It is time for Washington to change course
The epic World War I movie 1917, which won Golden Globe's Best Motion Picture this week, tells the story of two young British soldiers on an impossible mission to deliver a message deep in enemy territory to stop 1,600 fellow soldiers from walking into a deadly trap.
For many people, especially Europeans, World War I, triggered by the assassination of Franz Ferdinand, archduke of the Austro-Hungarian Empire, on June 28, 1914, is still hard to comprehend and forget given the deaths of 9 million soldiers and 7 million civilians.
So when the United States carried out the assassination of Iranian general Qassem Soleimani on Jan 3 near Baghdad International Airport, it left many worried that history might repeat itself.
On Wednesday, Iranian forces fired at least a dozen missiles at military bases housing US troops in Iraq, but which, according to Washington, caused no casualties. Iranian Foreign Minister Javad Zarif said Teheran took and concluded "proportionate measures" in self-defense under Article 51 of the UN Charter. He said Iran does not seek escalation or war, but will defend itself against any aggression. And Iranian President Hassan Rouhani said the ultimate revenge would be to end US presence in the region.
It came as a huge relief when US President Donald Trump said later on Wednesday that the US would not respond militarily to Iran's latest missile attacks, especially because earlier he had threatened disproportionate retaliation against any Iranian attacks, including destroying Iran's cultural heritage sites.
The standing down on both sides is indeed welcome despite the huge challenges ahead for the two countries to defuse their still heightened tensions.
In his speech, the US president slandered Soleimani at length in a bid to justify the US killing. He also said the Islamic State terrorist group is a natural enemy of Iran, adding "the destruction of ISIS is good for Iran and we should work together on this and other shared priorities".
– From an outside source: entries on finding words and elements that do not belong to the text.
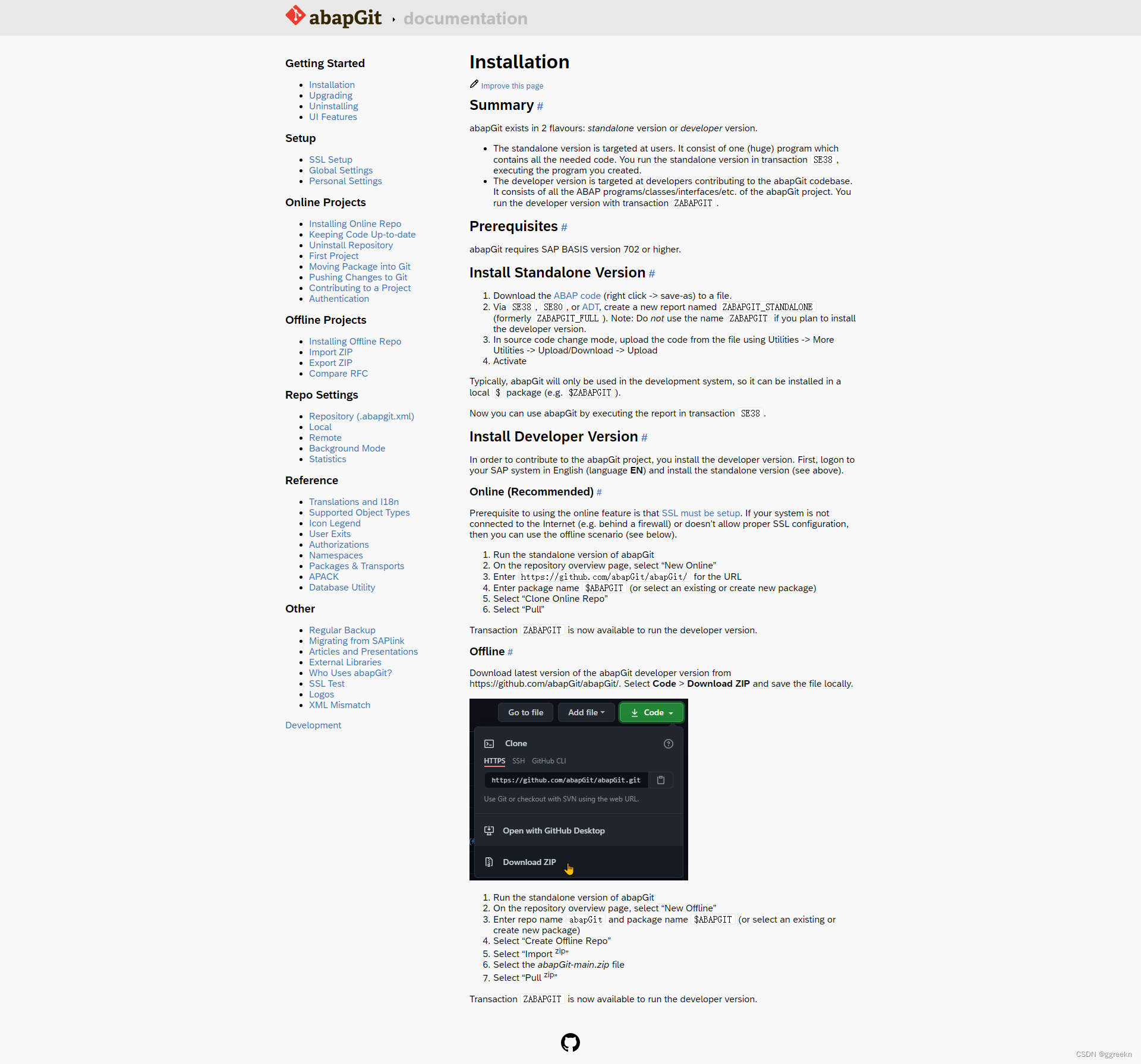Open the Moving Package into Git page
Viewport: 1141px width, 1064px height.
coord(360,267)
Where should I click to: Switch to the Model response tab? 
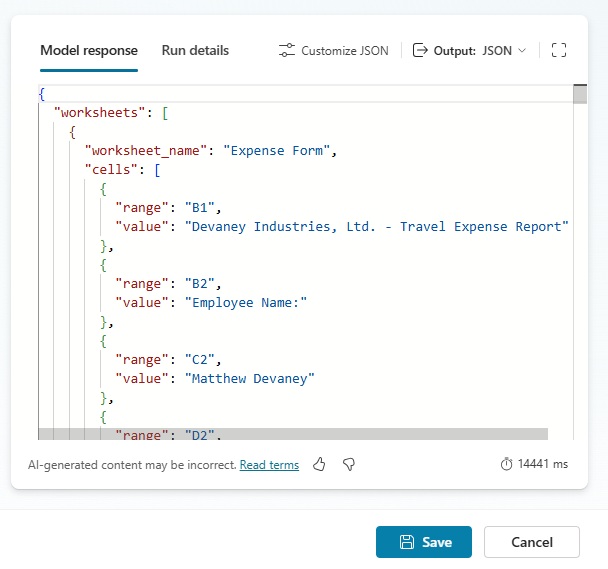click(89, 50)
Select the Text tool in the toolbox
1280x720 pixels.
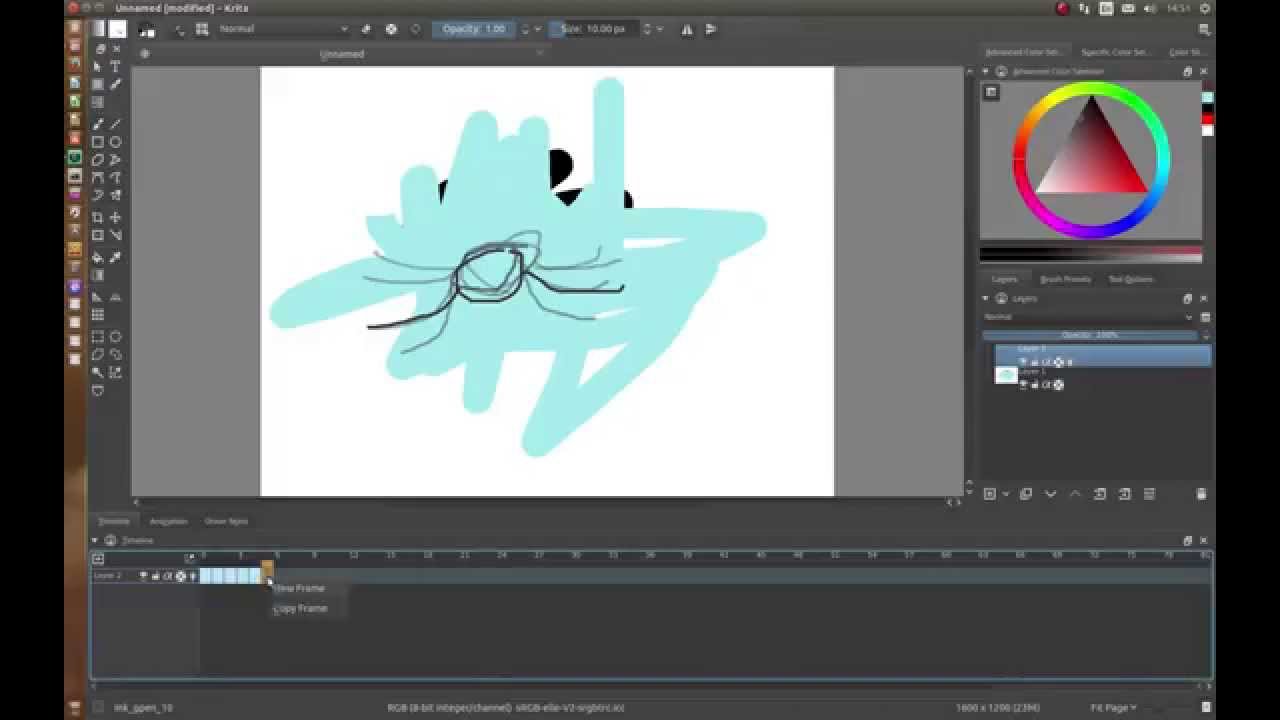[x=115, y=66]
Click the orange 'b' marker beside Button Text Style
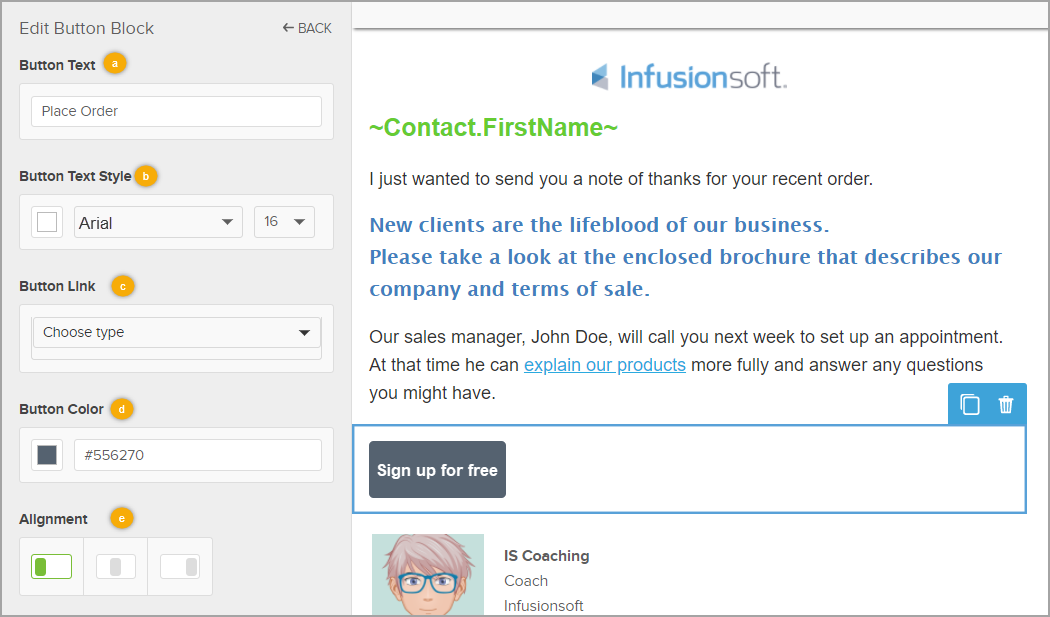This screenshot has width=1050, height=617. click(146, 175)
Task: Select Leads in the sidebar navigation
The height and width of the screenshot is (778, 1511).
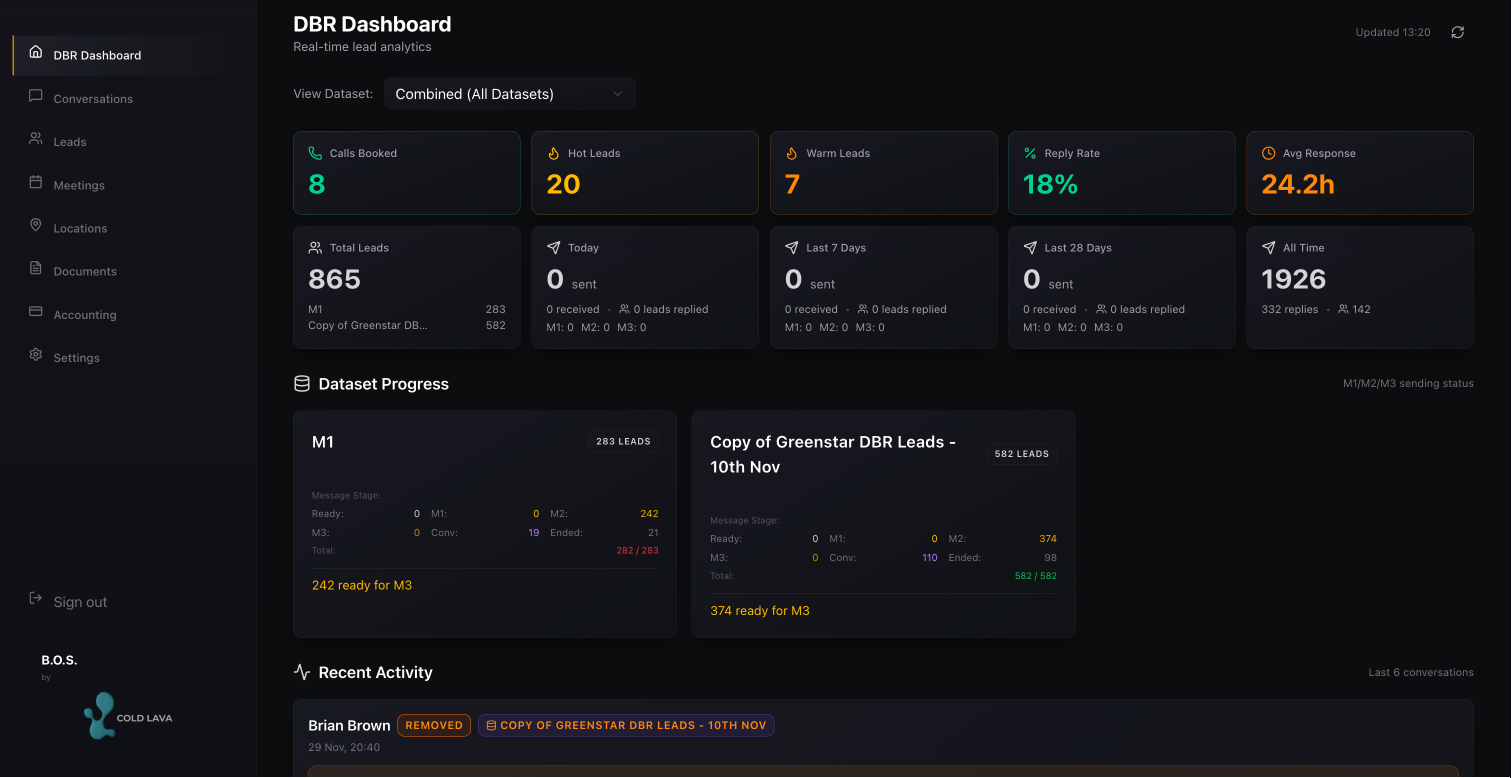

However, the US president and other senior US officials, such as Secretary of State Mike Pompeo, would never want to mention that Soleimani was a hero leading the fight against the IS group, which Washington too was fighting against till it was "defeated" in Syrian and Iraq.
Without providing evidence about the so-called "imminent threat" posed by Soleimani to the US, the US has violated international law and the UN Charter. And it has surely violated Iraq's sovereignty, twice in a week. Iraqi Parliament voted on Sunday to expel US troops. Iraqi Prime Minister Adil Abdul-Mahdi reiterated the call on Tuesday for US troops to leave his country.
In response, the US president threatened Iraq with sanctions. He also demanded Iraq to pay for the US military bases, without mentioning that the huge economic and human loss caused to Iraq since the US invasion in 2003 is hard to calculate. The US leader has blamed the landmark 2015 Iran nuclear deal, officially called Joint Comprehensive Plan of Action, for the growing tension between the US and Iran. But many US foreign policy and non-proliferation experts agree that the US' withdrawal from the deal in May 2018 is the real cause of the problem.
Many Europeans these days can't hide their contempt for the US leader, not least because of the US' withdrawal from the Iran nuclear deal and the Paris Agreement, and other multilateral agreements and organizations. They are also critical of the US' killing of Soleimani. Josep Borrel, the EU foreign policy chief, was quoted by Politico as saying that "wherever you look there's complete disagreement between the (United) States and Europe. It's a divorce in values".
The US president has threatened new sanctions on Iran despite the fact that US sanctions have long proved to be a failure except in impoverishing the Iranian people, including women and children.
It's time for US to change its behavior and failed policy toward not just Iran, but many other countries.
The author is chief of China Daily EU Bureau based in Brussels.